My mum used to make burgers when we were growing up. Of course that was when I was omnivorous (how I was brought up). Burgers are a favourite with my own family but I do them a bit differently these days…..and they continue to evolve and change depending on what comes to hand.
These burgers are vegan and easily adapted to being completely gluten free and nut free with a few tweaks. I make mine vegan with either home made tahini cheeze or this time with a vegan cheeze I found at the supermarket (personally I think home made is nicer and won’t buy the over processed soy cheese again I don’t think) and serve on large cos lettuce leaves instead of a bun. My husband and kids like them served on the home made rolls I make. My husband and son like cheese and a fried egg with theirs and my daughter likes just melted cheese. We all have our own particular condiments. I like dijon mustard and sriracha (chilli / garlic sauce), my husband likes smokey barbecue and the kids like barbecue and tomato sauce. Our go to salads include avocado, grated carrot, eskal dill pickles (or homemade dill pickles if we have), tomato, and red onion.
This is today’s recipe but they aren’t always exactly the same as this.

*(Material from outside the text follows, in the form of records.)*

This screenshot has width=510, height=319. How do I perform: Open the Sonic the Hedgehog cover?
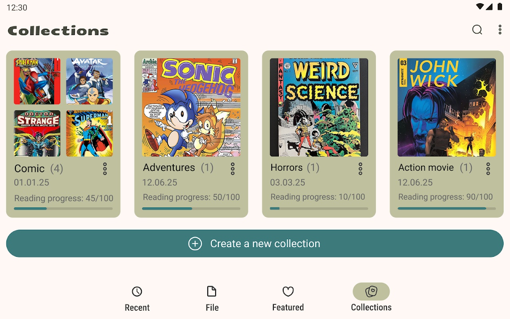pyautogui.click(x=191, y=107)
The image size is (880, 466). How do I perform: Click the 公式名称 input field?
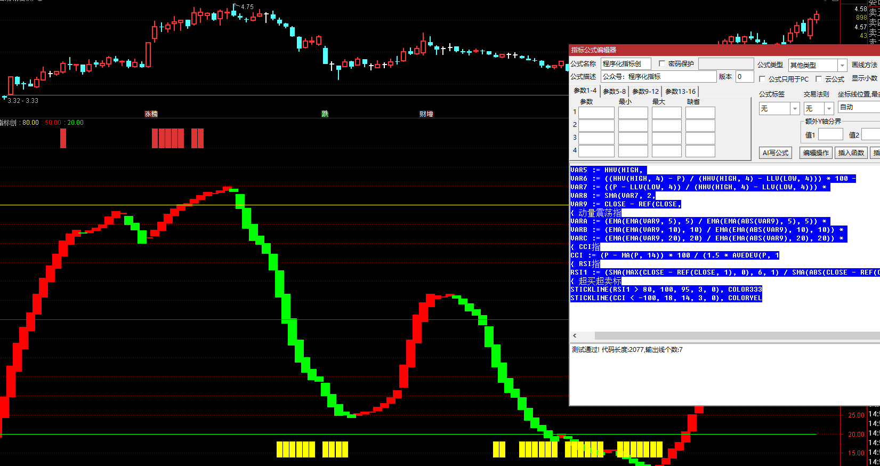pos(626,64)
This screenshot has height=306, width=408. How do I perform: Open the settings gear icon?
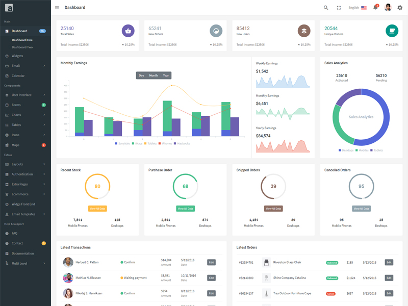[x=400, y=8]
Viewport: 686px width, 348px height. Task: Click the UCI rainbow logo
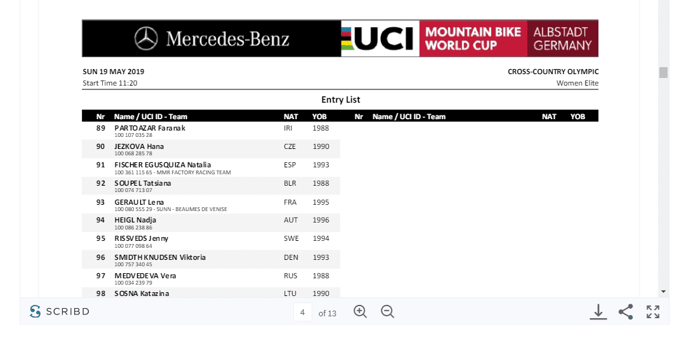(x=379, y=39)
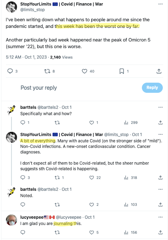Retweet the main post with 8 retweets

[x=47, y=71]
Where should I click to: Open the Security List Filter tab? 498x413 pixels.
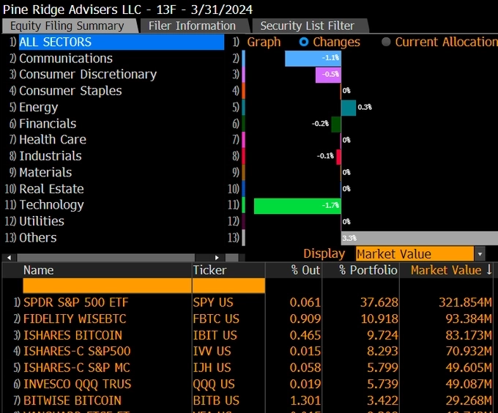coord(306,26)
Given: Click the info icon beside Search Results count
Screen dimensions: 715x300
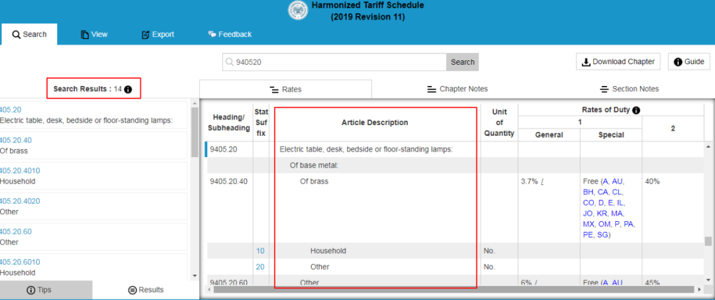Looking at the screenshot, I should click(x=128, y=89).
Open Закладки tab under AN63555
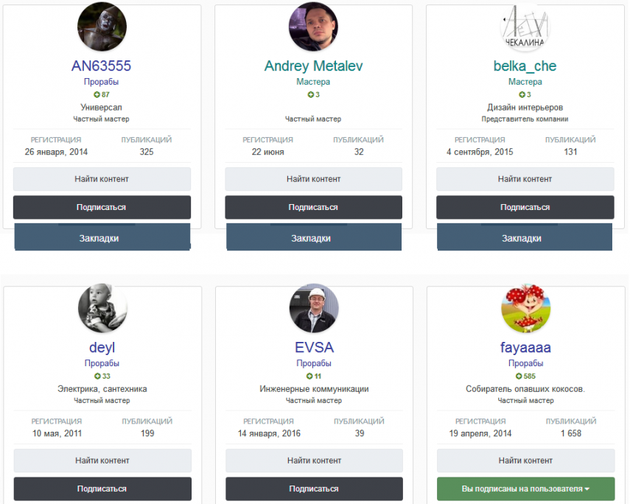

Makes 40 burgers (which can be frozen for when you want them).
- 500gm silken tofu
- 2 tablespoons soy sauce or tamari (for GF)
- 2 massel stock cubes
- 4 carrots (zucchini also works well….you can pretty much smuggle any veg you want in and the kids will be none the wiser…..hehehe!)
- leafy bits and small stems celery from a bunch of celery (about 4 cups or so).
- green parts of a bunch of spring onions (or one brown onion)
- 1 teaspoon garlic powder
- 1 teaspoon onion powder
- 1 tin lentils
- 1 tin kidney beans
- 1 cup walnuts (can use pumpkin / sunflower seeds for nut free)
- 2 teaspoons LSA (can use linseed meal for nut free – normally use but couldn’t find in the not kitchen!!)
- 4 cups (approx) quick oats (enough to make the mixture sticky). NOTE:You can use a combination of cooked rice or quinoa and quinoa flakes for a GF version which works fine – I actually like the cooked rice in it better than the oats personally.
Preheat oven to 180 degrees (this was mum’s fan forced one as I currently do not have oven facilities at home).
- Get a very large bowl or pot to mix the mixture in.
- First food process the spring or normal onion and celery until liquid. Add to the mixing pot.
- Grate or process the carrots (or zucchini) to finely grated or very small pieces. Add to the mixing pot.
- Process the tofu, stock, soy or tamari, LSA or linseed meal, onion and garlic powder until creamy and combined. Add to the mixing pot and stir into the pulverised vegetables.
- Process the nuts or seeds until small chunks are the biggest bits. Add to the mixing pot.
- Process the drained legumes together lightly (if you want a few whole ones leave some out of the processor). Add to the mixing pot and combine with the rest of the ingredients.
- If using cooked rice or quinoa you may want to process this a little first and add in. If using oats just add enough to make a sticky but mouldable mixture. I found about 4 cups of oats is about right. 4 cups of cooked rice or quinoa is probably fine too with a little quinoa flakes.
- Let stand for about 10 minutes to let the oats sog up some of the moisture.
- Cover 4 oven trays with baking paper.
- Form mix into 40 burgers (about 5 cm diameter or so). Small handfuls are the ticket.
- Place on trays.
- Bake about 20 mins one side. Flip and bake 10 mins on other side. Burgers should be crisp and slightly brown on the outside and firm in the middle.
- Cool on rack for freezing or refrigeration or eat straight away. These reheat well in the microwave or a pan or on the barbecue.